** What is required **
Each entry is to be output as written, so that none is missing.

◆ ◆ ◆

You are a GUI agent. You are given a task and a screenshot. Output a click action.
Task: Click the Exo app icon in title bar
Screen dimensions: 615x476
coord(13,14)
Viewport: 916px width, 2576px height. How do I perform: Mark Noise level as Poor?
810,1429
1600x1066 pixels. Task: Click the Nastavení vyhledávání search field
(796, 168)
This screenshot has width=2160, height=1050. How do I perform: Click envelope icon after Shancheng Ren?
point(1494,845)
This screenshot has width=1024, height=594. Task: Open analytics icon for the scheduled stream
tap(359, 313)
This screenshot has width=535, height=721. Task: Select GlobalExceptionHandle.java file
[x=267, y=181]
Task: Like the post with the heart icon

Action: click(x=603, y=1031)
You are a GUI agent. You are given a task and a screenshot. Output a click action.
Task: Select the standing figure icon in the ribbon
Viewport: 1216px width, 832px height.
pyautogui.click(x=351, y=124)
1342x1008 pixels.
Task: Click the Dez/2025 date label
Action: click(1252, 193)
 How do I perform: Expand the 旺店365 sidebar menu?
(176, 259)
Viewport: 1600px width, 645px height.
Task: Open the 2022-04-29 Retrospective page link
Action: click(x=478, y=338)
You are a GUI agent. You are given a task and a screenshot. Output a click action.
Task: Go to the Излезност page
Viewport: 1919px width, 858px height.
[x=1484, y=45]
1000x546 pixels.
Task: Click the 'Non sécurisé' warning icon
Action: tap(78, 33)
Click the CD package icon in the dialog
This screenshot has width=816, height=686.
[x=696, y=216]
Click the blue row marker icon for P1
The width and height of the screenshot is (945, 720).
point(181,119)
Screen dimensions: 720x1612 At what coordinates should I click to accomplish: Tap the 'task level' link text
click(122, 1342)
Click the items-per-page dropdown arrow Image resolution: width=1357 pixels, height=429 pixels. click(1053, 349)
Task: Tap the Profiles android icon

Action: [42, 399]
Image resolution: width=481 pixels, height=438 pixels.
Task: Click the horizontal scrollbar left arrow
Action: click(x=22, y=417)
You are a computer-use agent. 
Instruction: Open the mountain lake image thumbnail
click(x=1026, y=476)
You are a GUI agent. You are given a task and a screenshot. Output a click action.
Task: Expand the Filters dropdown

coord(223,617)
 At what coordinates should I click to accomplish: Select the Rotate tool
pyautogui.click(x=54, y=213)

◆ ◆ ◆

** Written solution **
You are a GUI agent. You are given a task and a screenshot. Output a click action.
Task: Click the Exo app icon in title bar
Screen dimensions: 615x476
coord(13,14)
Viewport: 916px width, 2576px height. How do I perform: Mark Noise level as Poor?
810,1429
1600x1066 pixels. Task: Click the Nastavení vyhledávání search field
(796, 168)
This screenshot has width=2160, height=1050. How do I perform: Click envelope icon after Shancheng Ren?
point(1494,845)
This screenshot has width=1024, height=594. Task: Open analytics icon for the scheduled stream
tap(359, 313)
This screenshot has width=535, height=721. Task: Select GlobalExceptionHandle.java file
[x=267, y=181]
Task: Like the post with the heart icon

Action: click(x=603, y=1031)
You are a GUI agent. You are given a task and a screenshot. Output a click action.
Task: Select the standing figure icon in the ribbon
Viewport: 1216px width, 832px height.
pyautogui.click(x=351, y=124)
1342x1008 pixels.
Task: Click the Dez/2025 date label
Action: click(1252, 193)
 How do I perform: Expand the 旺店365 sidebar menu?
(176, 259)
Viewport: 1600px width, 645px height.
Task: Open the 2022-04-29 Retrospective page link
Action: click(x=478, y=338)
You are a GUI agent. You are given a task and a screenshot. Output a click action.
Task: Go to the Излезност page
Viewport: 1919px width, 858px height.
[x=1484, y=45]
1000x546 pixels.
Task: Click the 'Non sécurisé' warning icon
Action: tap(78, 33)
Click the CD package icon in the dialog
This screenshot has width=816, height=686.
[x=696, y=216]
Click the blue row marker icon for P1
The width and height of the screenshot is (945, 720).
point(181,119)
Screen dimensions: 720x1612 At what coordinates should I click to accomplish: Tap the 'task level' link text
click(122, 1342)
Click the items-per-page dropdown arrow Image resolution: width=1357 pixels, height=429 pixels. click(1053, 349)
Task: Tap the Profiles android icon

Action: [42, 399]
Image resolution: width=481 pixels, height=438 pixels.
Task: Click the horizontal scrollbar left arrow
Action: click(x=22, y=417)
You are a computer-use agent. 
Instruction: Open the mountain lake image thumbnail
click(x=1026, y=476)
You are a GUI agent. You are given a task and a screenshot. Output a click action.
Task: Expand the Filters dropdown

coord(223,617)
 At what coordinates should I click to accomplish: Select the Rotate tool
pyautogui.click(x=54, y=213)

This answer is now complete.